Is your shop ready for automated welding?

A company should ask itself a number of questions when it is considering a change to robotic welding systems. Answering yes to more than a couple of these questions indicates the need for robotics.

  • Is arc welding an integral part of the manufacturing process?
  • Is the shop experiencing quality problems or competitive cost pressures from its customers?
  • Does it have difficulty hiring qualified welders?
  • Is its turnover of trained welders high?
  • Are its training costs increasing?
  • Do its lot sizes justify investigating robots?
  • Are the components being welded dimensionally repeatable?
  • Can the welding fixtures hold the components in the same place for welding each time?
  • Are welding personnel having a hard time welding thin materials without burnthrough?
  • Is the competition installing arc-welding robots?
  • Are labor costs increasing at a higher rate than inflation?

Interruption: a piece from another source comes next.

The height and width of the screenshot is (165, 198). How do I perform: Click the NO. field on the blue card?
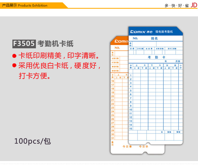(135, 38)
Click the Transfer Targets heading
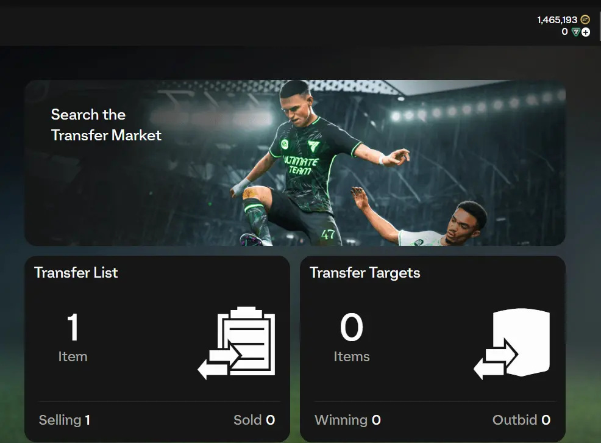The image size is (601, 443). [365, 273]
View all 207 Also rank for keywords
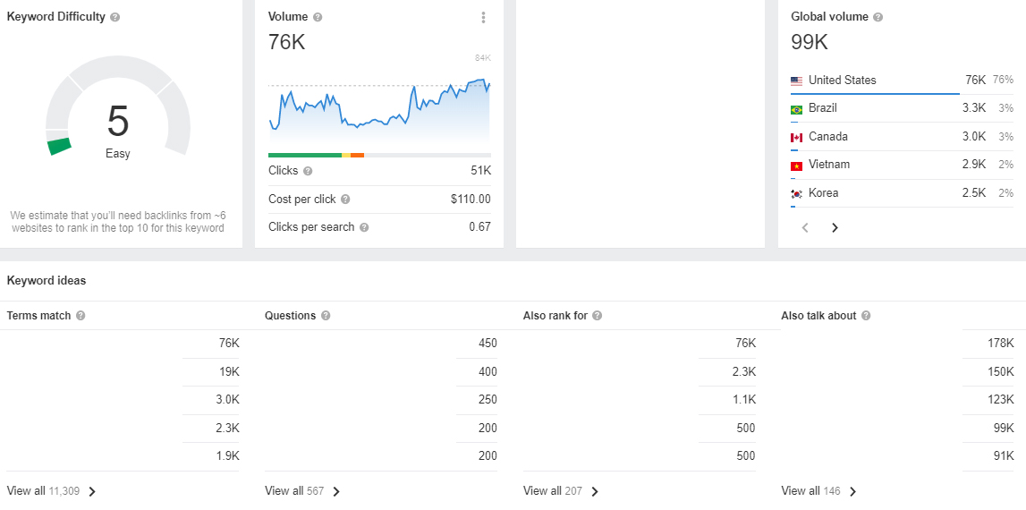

Keys to early robotic welding cell success

  • Select a vendor that is knowledgeable of the welding process and can deliver ongoing support for the robot system as shop needs change. The vendor should support the entire system.
  • Choose a robot that is designed for arc welding and has the right software for the required applications.
  • Select a robot with both current and future applications in mind.
  • Pick a vendor that will guarantee customer satisfaction.
  • Involve welding personnel in the selection process and make sure the vendor provides them with proper training.
  • Deal with a vendor that can quickly provide spare parts and on-site service.
  • System-support capability, not just price, should play a key role in vendor selection.